Do you ever notice that you are saying "Thank You" over and over?
For me, it's in restaurants. I tend to thank the server each time he stops at my table.
For others, it may be when you're shocked and happy with a service or response and you can't seem to tell the other person enough!
Too Much Praise
It's easy to go overboard when expressing praise. But many times, this leads to a service person thinking, "Of course, that's my job!" Or a gift-giver thinking, "But it was your birthday."
And it can get old. Thank-yous need to feel special in order to have the "magic word" effect that we teach our children to express.
Giving too much praise can also result in not being taken seriously when you have a critique or feedback to state.
It's not necessary to compliment for doing something that truly is expected. Does anyone thank you for not going through a red light? For saying your "r's" correctly? For holding your fork correctly?
When we get too much of something we tend to devalue it. It begins to feel insincere.
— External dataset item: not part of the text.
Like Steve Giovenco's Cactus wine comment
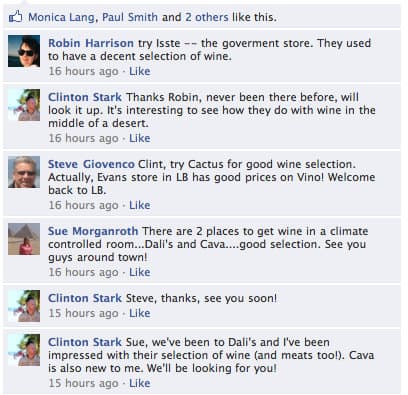point(140,205)
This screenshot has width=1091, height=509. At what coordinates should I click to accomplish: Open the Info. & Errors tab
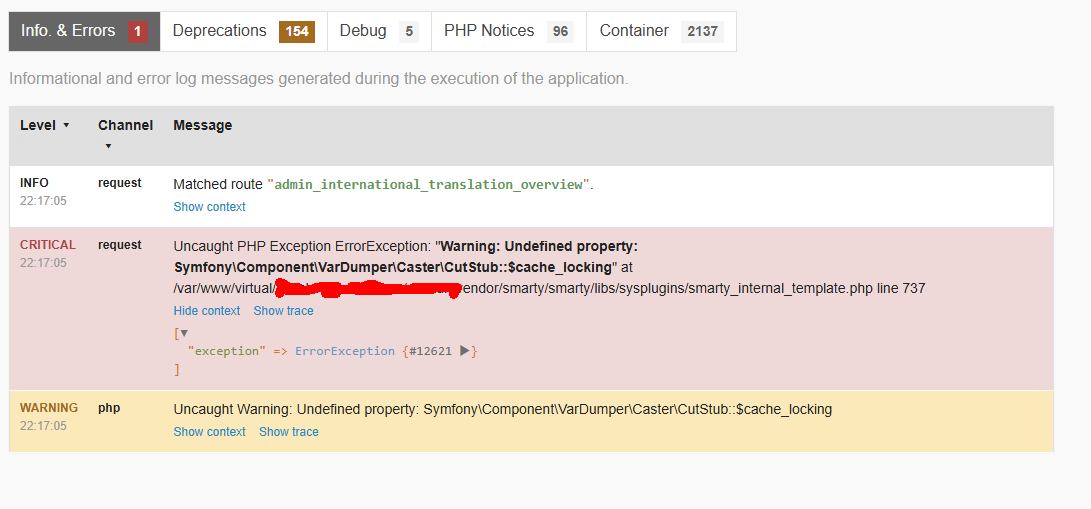[84, 31]
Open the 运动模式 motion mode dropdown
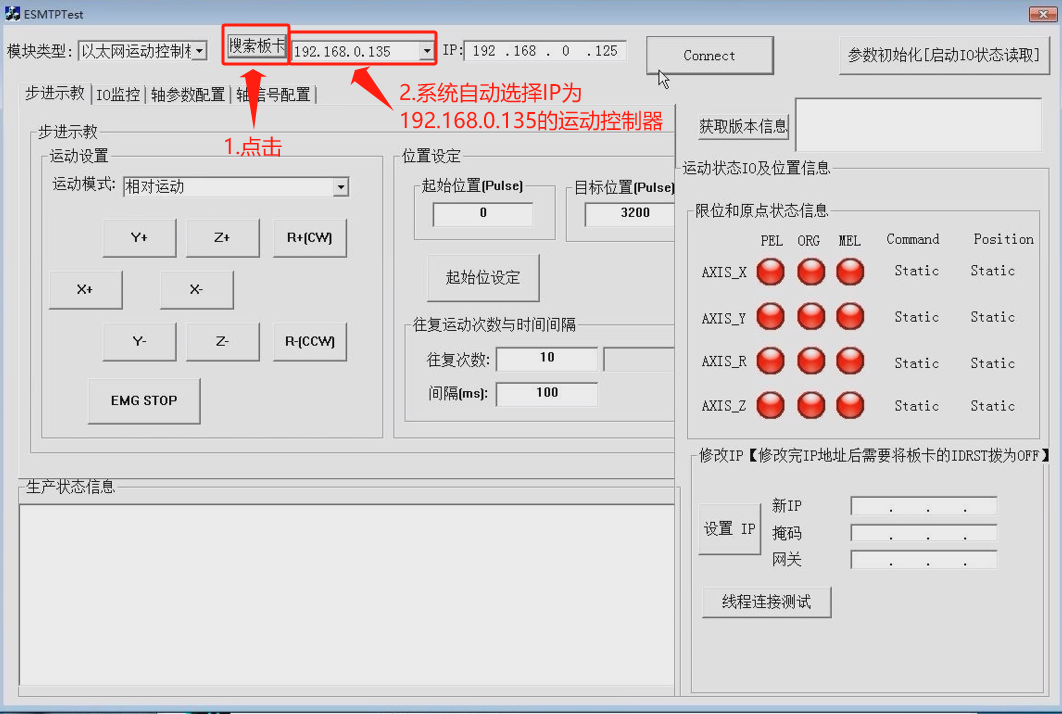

Words can lose their meaning both to the person speaking and the one hearing.
Switch it Up
Saying thank you too much is also mis-using incentives. It is sometimes viewed as showing off.
Switch "thank you" and "thanks" with other expressions to keep your reaction spontaneous and sincere, and keep yourself "gratitudinally" fit.
- Let someone know specifically what you are thanking them for or what you appreciate.
- Eye contact, a nod, and a smile can serve as a thank-you. I've also found that this is a kind of self-test to see if it "feels" right. When I look at someone I've thanked, I can only give one of the substitutes. More would feel too much.
- Say something else:
- "I'm honored that..."
- "You've added to the overall group contribution.
- "The little things you do really add up."
- "Your generosity is deeply felt."
- "You add value to this restaurant."
- "You have added value to my experience."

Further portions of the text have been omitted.